I am sure you already know this but the low idle adjustment is the one closes to the engine or left screw as you face them. The power adjustment is the right hand screw. When I adjust them I turn them all the way in to the right until they seat, then back them off 1 full turn. Final settings are usually between 3/4 out and 1 1/2 turns out. Mark your screwdriver with something that is easily seen to keep track of your turns. I used some pink nail polish of my daughters, putting a thin line just below the handle the length of the shaft.

Small adjustments are all you should make at any one time like maybe an 1/8th of a turn. Then run it under load until the governor kicks in.

Hope this helps.


----------



## fishless (Aug 2, 2005)

All good advice from Ron, was just wondering what ratio your mixing your gas at, I believe it stamped 40:1 I mix mine at 25:1. And before all the internet mechanics jump on this I was told this was okay by a Sthil mechanic years ago about 10. My model 30 is also 20+. And I just looked, Jiffy also says a 24:1 is allright.
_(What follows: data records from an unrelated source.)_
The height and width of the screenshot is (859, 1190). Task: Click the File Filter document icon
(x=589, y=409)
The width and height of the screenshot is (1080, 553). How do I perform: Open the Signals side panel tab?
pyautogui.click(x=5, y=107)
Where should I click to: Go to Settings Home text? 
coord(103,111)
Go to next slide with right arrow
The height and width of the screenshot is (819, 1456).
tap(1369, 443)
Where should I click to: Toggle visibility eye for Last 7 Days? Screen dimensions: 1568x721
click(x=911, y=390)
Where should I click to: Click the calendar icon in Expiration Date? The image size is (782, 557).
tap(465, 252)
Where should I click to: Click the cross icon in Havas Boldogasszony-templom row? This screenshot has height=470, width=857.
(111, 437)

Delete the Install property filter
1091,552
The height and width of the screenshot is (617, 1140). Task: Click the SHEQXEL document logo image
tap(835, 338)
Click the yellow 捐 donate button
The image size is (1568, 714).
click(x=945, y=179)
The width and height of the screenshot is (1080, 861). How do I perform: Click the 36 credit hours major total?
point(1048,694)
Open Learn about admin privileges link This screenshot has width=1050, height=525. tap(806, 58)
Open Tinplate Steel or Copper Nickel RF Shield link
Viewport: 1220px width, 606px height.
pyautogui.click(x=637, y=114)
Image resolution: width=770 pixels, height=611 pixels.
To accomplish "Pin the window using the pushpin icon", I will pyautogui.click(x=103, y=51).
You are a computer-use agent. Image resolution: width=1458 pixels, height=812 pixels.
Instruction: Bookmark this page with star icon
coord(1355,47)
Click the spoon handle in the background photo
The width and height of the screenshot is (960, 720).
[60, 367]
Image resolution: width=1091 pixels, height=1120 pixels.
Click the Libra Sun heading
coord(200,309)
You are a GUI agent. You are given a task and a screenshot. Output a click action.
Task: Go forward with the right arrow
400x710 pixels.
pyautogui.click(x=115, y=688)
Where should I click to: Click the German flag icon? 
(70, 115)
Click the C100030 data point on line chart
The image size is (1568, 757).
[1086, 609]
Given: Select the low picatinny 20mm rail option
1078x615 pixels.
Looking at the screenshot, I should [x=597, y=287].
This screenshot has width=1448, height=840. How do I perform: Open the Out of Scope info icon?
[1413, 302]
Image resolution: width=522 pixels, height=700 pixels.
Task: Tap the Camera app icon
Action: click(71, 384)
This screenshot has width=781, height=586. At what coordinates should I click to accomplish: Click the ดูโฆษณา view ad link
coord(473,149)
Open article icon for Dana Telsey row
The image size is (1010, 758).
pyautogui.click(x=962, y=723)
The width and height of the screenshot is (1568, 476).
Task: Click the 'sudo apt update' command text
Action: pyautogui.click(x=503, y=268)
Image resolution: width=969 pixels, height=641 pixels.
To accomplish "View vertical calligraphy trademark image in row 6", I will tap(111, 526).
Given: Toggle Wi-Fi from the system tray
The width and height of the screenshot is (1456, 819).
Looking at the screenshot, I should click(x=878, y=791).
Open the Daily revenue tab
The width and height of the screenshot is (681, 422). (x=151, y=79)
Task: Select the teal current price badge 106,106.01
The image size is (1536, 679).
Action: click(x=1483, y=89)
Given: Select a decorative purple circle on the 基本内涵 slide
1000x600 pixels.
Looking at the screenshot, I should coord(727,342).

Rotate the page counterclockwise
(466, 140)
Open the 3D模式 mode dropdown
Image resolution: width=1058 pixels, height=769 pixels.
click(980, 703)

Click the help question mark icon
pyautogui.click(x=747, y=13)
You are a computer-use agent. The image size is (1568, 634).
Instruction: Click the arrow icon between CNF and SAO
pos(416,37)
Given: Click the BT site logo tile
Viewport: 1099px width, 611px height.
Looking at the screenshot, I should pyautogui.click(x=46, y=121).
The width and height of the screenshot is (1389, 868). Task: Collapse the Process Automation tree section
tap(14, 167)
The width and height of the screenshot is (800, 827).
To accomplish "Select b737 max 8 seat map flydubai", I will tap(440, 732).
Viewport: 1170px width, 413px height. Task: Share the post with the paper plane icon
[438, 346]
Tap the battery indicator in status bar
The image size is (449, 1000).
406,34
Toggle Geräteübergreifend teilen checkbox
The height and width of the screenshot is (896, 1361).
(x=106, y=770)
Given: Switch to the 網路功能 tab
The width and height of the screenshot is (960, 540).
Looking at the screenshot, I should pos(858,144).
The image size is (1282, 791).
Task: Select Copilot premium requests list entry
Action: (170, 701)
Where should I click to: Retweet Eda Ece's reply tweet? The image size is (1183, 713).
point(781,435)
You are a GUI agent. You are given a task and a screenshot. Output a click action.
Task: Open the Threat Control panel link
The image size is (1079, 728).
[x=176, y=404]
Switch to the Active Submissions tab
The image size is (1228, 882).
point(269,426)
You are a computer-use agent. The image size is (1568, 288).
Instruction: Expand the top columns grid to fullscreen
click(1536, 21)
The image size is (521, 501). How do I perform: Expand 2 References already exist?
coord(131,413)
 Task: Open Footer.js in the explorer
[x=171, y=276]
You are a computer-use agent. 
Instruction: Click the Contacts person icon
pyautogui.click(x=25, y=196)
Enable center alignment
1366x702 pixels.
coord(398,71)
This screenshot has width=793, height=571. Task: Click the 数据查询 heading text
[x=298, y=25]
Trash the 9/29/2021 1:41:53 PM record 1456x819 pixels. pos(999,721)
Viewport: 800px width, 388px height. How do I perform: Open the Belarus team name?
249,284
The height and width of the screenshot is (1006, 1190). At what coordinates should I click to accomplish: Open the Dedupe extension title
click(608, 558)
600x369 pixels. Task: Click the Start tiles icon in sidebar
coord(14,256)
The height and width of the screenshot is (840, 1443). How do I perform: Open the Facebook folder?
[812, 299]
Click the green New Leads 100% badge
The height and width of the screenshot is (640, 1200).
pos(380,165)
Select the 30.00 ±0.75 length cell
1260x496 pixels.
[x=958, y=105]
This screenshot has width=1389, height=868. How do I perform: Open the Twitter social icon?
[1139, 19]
Point being leaning your gas out should help some.


----------



## Backwater Eddy (Jun 16, 2003)

Take it in to a engine shop that has a dyno, they will set it to full power under load and tweak it to run at it's very best.

If your comfortable with doing it on the ice with the help of as friend, jive it a go, it is likely the high idel screw in need of adjustment. But if it needs a little more TLC than that, a tech would be very handy.

A quick tune up and set should not cost you more then $60, as long as there is no major parts needed to get it up to par.

The Garden Hut is a reputable tech center that has a small engine dyno set in the shop to do it up right.


----------